What you will do
Reproduce the data below in full and exclude every picture.

[Collected data entries]

┄┄┄┄┄┄┄┄┄┄

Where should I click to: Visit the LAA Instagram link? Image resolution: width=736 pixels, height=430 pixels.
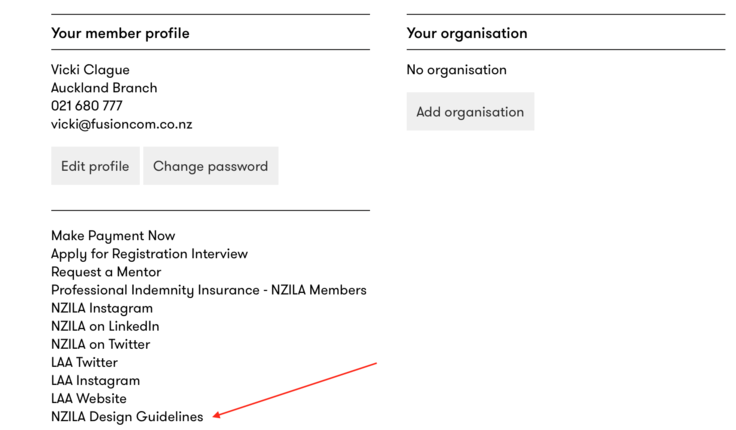pos(96,381)
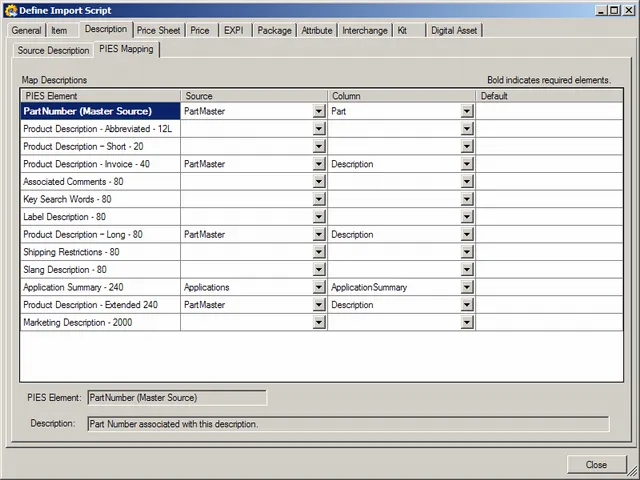Switch to the Package tab
This screenshot has height=480, width=640.
coord(274,31)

┄┄┄┄┄┄┄┄┄┄

Result of this exercise
Where should I click to: Visit the LAA Instagram link? Image resolution: width=736 pixels, height=430 pixels.
pos(96,381)
Switch to the Package tab
This screenshot has height=480, width=640.
coord(274,31)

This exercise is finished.